## Task to complete
Begin your copy at the line that holds "The image size" and carry it through the final line of the data, writing out each line exactly and omitting pictures.

Saved data entries

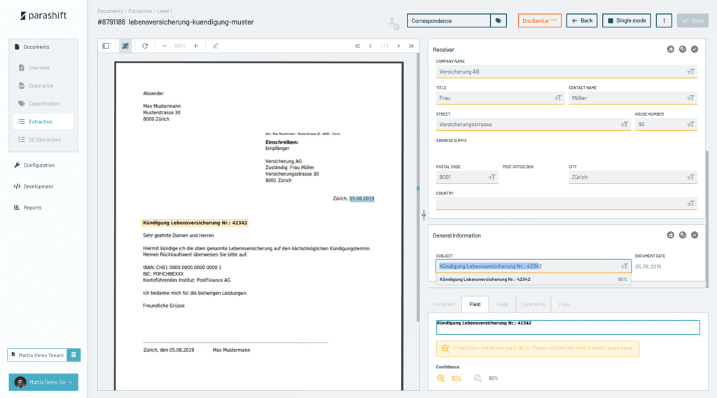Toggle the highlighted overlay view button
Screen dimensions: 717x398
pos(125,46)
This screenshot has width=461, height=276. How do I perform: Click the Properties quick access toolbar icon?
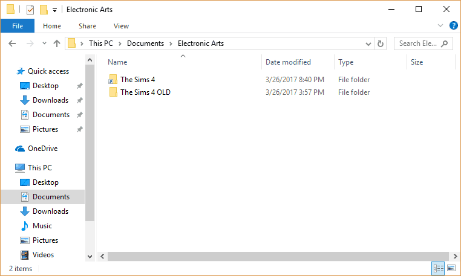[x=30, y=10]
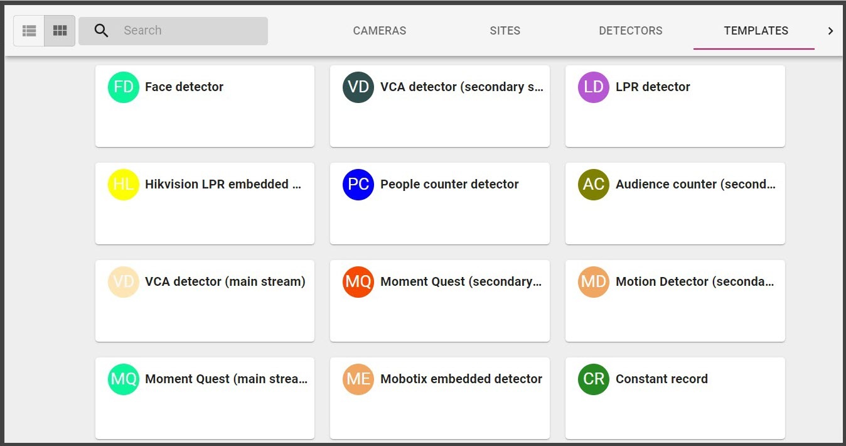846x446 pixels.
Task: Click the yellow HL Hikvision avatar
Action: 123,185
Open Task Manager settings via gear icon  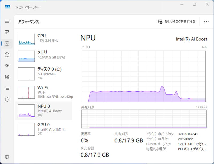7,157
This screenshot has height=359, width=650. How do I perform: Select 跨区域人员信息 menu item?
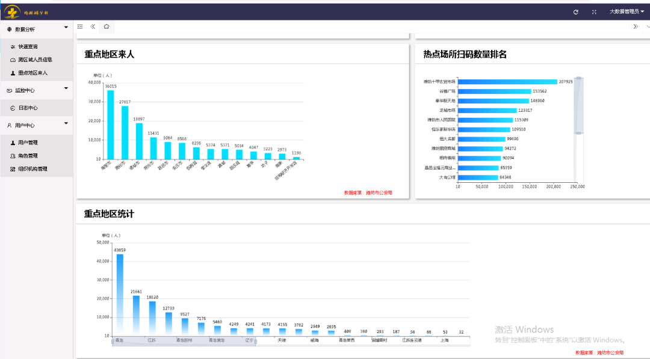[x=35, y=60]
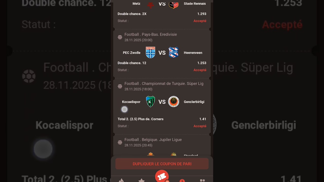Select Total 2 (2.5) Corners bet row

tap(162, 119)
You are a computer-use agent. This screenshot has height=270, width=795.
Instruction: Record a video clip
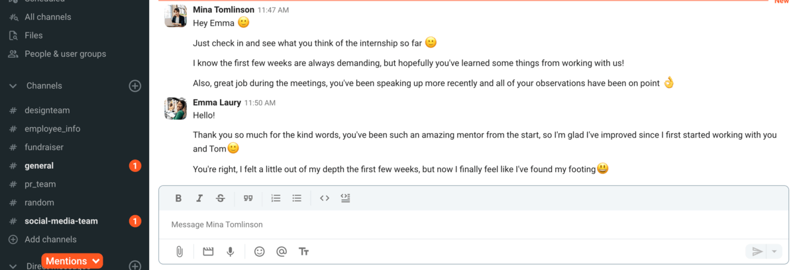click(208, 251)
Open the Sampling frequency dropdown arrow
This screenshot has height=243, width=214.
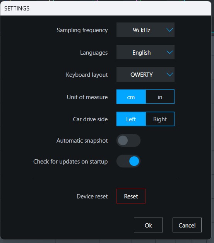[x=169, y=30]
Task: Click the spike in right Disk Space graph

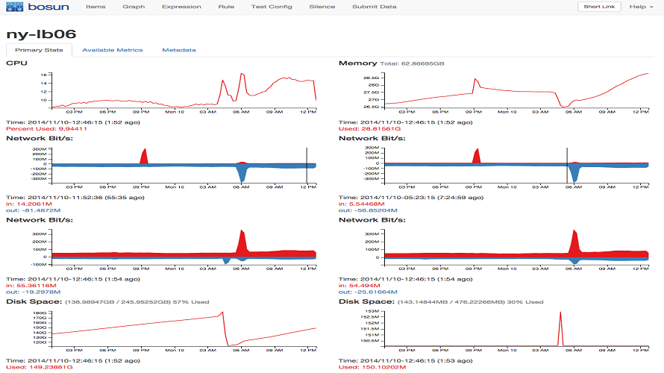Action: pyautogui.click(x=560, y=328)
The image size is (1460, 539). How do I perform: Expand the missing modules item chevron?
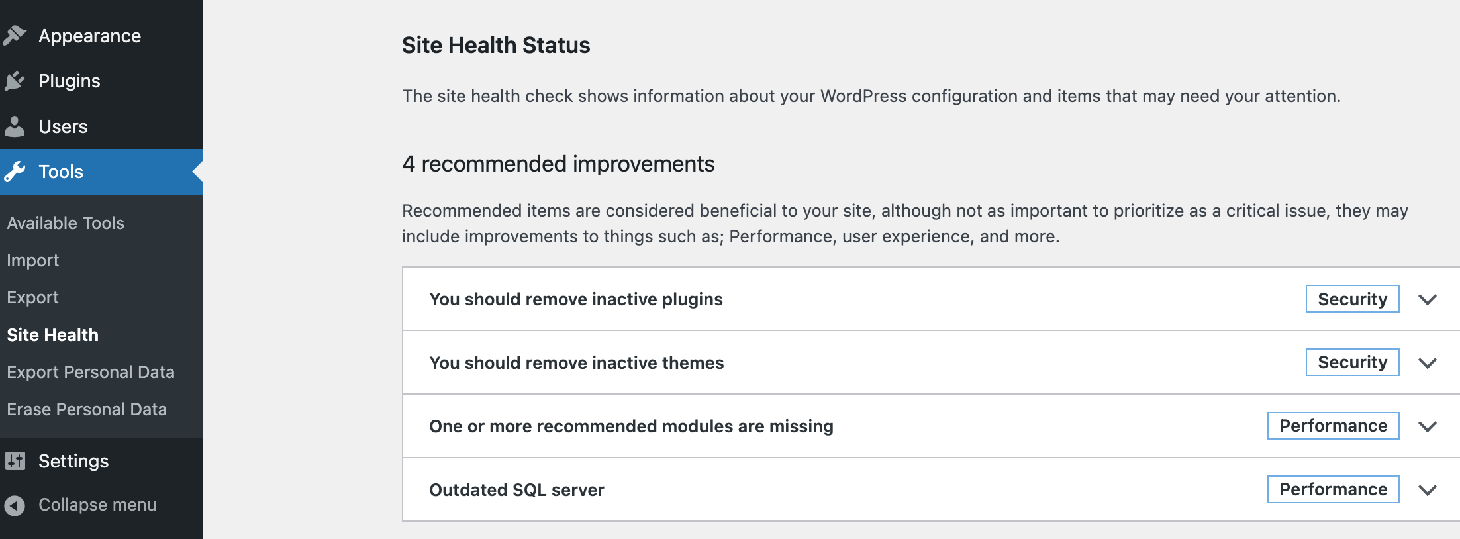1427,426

## Result
The image size is (1460, 539). How do I perform: Expand the missing modules item chevron?
1427,426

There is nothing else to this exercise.